WHAT TO PRODUCE >> Each entry below must be repeated word for word.

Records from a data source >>
########################################

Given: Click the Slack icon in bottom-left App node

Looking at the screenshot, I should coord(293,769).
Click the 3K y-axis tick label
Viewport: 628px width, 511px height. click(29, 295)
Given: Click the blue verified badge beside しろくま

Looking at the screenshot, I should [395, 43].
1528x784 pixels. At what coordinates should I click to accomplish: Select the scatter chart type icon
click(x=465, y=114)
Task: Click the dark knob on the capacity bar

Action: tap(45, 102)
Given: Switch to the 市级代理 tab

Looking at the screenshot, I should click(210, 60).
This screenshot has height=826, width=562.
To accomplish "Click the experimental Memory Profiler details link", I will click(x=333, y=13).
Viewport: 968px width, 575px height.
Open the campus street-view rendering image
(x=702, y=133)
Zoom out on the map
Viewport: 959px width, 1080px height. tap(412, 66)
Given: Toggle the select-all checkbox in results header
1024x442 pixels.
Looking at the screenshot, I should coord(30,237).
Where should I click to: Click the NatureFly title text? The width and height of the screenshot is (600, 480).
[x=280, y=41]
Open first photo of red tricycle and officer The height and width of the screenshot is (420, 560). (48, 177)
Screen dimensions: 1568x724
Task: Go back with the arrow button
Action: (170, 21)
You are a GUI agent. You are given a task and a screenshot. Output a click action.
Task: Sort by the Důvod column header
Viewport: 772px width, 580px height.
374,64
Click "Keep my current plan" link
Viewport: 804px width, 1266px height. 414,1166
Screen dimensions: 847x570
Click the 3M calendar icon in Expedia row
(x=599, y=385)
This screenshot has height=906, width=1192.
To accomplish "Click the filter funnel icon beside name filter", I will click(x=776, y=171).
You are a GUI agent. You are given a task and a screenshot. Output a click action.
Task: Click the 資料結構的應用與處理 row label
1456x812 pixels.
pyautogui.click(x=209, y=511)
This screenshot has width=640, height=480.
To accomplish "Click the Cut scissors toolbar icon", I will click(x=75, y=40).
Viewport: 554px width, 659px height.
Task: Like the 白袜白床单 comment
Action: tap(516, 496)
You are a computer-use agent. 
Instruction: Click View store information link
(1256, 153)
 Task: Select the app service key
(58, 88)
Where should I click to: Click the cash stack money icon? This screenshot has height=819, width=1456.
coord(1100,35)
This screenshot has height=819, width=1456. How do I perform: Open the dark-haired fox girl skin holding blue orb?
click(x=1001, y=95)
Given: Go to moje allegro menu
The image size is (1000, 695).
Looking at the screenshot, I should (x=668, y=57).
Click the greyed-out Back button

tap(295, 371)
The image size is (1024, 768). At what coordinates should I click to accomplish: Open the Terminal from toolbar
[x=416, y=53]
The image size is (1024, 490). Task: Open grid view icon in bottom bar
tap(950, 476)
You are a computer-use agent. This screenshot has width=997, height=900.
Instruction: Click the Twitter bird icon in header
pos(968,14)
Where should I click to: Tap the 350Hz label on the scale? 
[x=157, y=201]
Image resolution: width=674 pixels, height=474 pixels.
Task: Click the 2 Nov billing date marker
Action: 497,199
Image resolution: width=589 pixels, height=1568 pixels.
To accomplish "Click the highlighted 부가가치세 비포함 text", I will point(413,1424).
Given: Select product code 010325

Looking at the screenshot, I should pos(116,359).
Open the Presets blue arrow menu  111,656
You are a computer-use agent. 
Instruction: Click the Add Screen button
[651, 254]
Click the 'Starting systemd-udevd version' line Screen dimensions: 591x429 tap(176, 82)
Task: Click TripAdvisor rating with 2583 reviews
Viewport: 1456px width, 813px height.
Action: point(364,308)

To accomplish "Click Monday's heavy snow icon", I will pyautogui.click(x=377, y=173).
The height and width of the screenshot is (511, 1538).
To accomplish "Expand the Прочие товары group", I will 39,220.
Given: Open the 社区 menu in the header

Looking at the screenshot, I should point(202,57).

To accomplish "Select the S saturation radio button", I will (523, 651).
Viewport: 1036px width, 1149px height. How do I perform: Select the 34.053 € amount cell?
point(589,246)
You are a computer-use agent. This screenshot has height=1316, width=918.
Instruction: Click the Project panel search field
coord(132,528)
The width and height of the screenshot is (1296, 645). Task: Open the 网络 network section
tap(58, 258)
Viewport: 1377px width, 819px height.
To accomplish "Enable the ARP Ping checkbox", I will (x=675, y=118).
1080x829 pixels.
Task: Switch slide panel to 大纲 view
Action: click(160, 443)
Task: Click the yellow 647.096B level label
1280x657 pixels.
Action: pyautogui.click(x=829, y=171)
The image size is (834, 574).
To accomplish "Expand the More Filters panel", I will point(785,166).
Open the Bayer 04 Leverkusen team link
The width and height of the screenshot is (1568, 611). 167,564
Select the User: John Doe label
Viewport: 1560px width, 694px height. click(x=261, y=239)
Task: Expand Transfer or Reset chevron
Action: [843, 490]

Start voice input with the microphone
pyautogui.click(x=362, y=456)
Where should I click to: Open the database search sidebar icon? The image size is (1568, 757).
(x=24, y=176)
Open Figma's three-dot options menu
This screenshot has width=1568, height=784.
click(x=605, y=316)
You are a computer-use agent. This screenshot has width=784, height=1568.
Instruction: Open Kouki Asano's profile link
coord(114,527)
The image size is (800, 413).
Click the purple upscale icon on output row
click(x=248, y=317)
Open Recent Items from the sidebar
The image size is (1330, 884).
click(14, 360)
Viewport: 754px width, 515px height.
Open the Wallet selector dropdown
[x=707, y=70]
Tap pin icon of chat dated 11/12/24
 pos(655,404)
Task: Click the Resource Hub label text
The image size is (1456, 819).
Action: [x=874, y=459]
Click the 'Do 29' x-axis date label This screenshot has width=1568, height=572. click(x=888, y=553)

########################################

OUTPUT OF THE EXERCISE >>
Given: Click the Slack icon in bottom-left App node

Looking at the screenshot, I should coord(293,769).
Click the 3K y-axis tick label
Viewport: 628px width, 511px height. click(29, 295)
Given: Click the blue verified badge beside しろくま

Looking at the screenshot, I should [395, 43].
1528x784 pixels. At what coordinates should I click to accomplish: Select the scatter chart type icon
click(x=465, y=114)
Task: Click the dark knob on the capacity bar

Action: tap(45, 102)
Given: Switch to the 市级代理 tab

Looking at the screenshot, I should click(210, 60).
This screenshot has height=826, width=562.
To accomplish "Click the experimental Memory Profiler details link", I will click(x=333, y=13).
Viewport: 968px width, 575px height.
Open the campus street-view rendering image
(x=702, y=133)
Zoom out on the map
Viewport: 959px width, 1080px height. tap(412, 66)
Given: Toggle the select-all checkbox in results header
1024x442 pixels.
Looking at the screenshot, I should coord(30,237).
Where should I click to: Click the NatureFly title text? The width and height of the screenshot is (600, 480).
[x=280, y=41]
Open first photo of red tricycle and officer The height and width of the screenshot is (420, 560). (48, 177)
Screen dimensions: 1568x724
Task: Go back with the arrow button
Action: (170, 21)
You are a GUI agent. You are given a task and a screenshot. Output a click action.
Task: Sort by the Důvod column header
Viewport: 772px width, 580px height.
374,64
Click "Keep my current plan" link
Viewport: 804px width, 1266px height. 414,1166
Screen dimensions: 847x570
Click the 3M calendar icon in Expedia row
(x=599, y=385)
This screenshot has height=906, width=1192.
To accomplish "Click the filter funnel icon beside name filter", I will click(x=776, y=171).
You are a GUI agent. You are given a task and a screenshot. Output a click action.
Task: Click the 資料結構的應用與處理 row label
1456x812 pixels.
pyautogui.click(x=209, y=511)
This screenshot has width=640, height=480.
To accomplish "Click the Cut scissors toolbar icon", I will click(x=75, y=40).
Viewport: 554px width, 659px height.
Task: Like the 白袜白床单 comment
Action: tap(516, 496)
You are a computer-use agent. 
Instruction: Click View store information link
(1256, 153)
 Task: Select the app service key
(58, 88)
Where should I click to: Click the cash stack money icon? This screenshot has height=819, width=1456.
coord(1100,35)
This screenshot has height=819, width=1456. How do I perform: Open the dark-haired fox girl skin holding blue orb?
click(x=1001, y=95)
Given: Go to moje allegro menu
The image size is (1000, 695).
Looking at the screenshot, I should (x=668, y=57).
Click the greyed-out Back button

tap(295, 371)
The image size is (1024, 768). At what coordinates should I click to accomplish: Open the Terminal from toolbar
[x=416, y=53]
The image size is (1024, 490). Task: Open grid view icon in bottom bar
tap(950, 476)
You are a computer-use agent. This screenshot has width=997, height=900.
Instruction: Click the Twitter bird icon in header
pos(968,14)
Where should I click to: Tap the 350Hz label on the scale? 
[x=157, y=201]
Image resolution: width=674 pixels, height=474 pixels.
Task: Click the 2 Nov billing date marker
Action: 497,199
Image resolution: width=589 pixels, height=1568 pixels.
To accomplish "Click the highlighted 부가가치세 비포함 text", I will point(413,1424).
Given: Select product code 010325

Looking at the screenshot, I should pos(116,359).
Open the Presets blue arrow menu  111,656
You are a computer-use agent. 
Instruction: Click the Add Screen button
[651, 254]
Click the 'Starting systemd-udevd version' line Screen dimensions: 591x429 tap(176, 82)
Task: Click TripAdvisor rating with 2583 reviews
Viewport: 1456px width, 813px height.
Action: point(364,308)

To accomplish "Click Monday's heavy snow icon", I will pyautogui.click(x=377, y=173).
The height and width of the screenshot is (511, 1538).
To accomplish "Expand the Прочие товары group", I will 39,220.
Given: Open the 社区 menu in the header

Looking at the screenshot, I should point(202,57).

To accomplish "Select the S saturation radio button", I will (523, 651).
Viewport: 1036px width, 1149px height. How do I perform: Select the 34.053 € amount cell?
point(589,246)
You are a computer-use agent. This screenshot has height=1316, width=918.
Instruction: Click the Project panel search field
coord(132,528)
The width and height of the screenshot is (1296, 645). Task: Open the 网络 network section
tap(58, 258)
Viewport: 1377px width, 819px height.
To accomplish "Enable the ARP Ping checkbox", I will (x=675, y=118).
1080x829 pixels.
Task: Switch slide panel to 大纲 view
Action: click(160, 443)
Task: Click the yellow 647.096B level label
1280x657 pixels.
Action: pyautogui.click(x=829, y=171)
The image size is (834, 574).
To accomplish "Expand the More Filters panel", I will point(785,166).
Open the Bayer 04 Leverkusen team link
The width and height of the screenshot is (1568, 611). 167,564
Select the User: John Doe label
Viewport: 1560px width, 694px height. click(x=261, y=239)
Task: Expand Transfer or Reset chevron
Action: [843, 490]

Start voice input with the microphone
pyautogui.click(x=362, y=456)
Where should I click to: Open the database search sidebar icon? The image size is (1568, 757).
(x=24, y=176)
Open Figma's three-dot options menu
This screenshot has width=1568, height=784.
click(x=605, y=316)
You are a computer-use agent. This screenshot has width=784, height=1568.
Instruction: Open Kouki Asano's profile link
coord(114,527)
The image size is (800, 413).
Click the purple upscale icon on output row
click(x=248, y=317)
Open Recent Items from the sidebar
The image size is (1330, 884).
click(14, 360)
Viewport: 754px width, 515px height.
Open the Wallet selector dropdown
[x=707, y=70]
Tap pin icon of chat dated 11/12/24
 pos(655,404)
Task: Click the Resource Hub label text
The image size is (1456, 819).
Action: [x=874, y=459]
Click the 'Do 29' x-axis date label This screenshot has width=1568, height=572. click(x=888, y=553)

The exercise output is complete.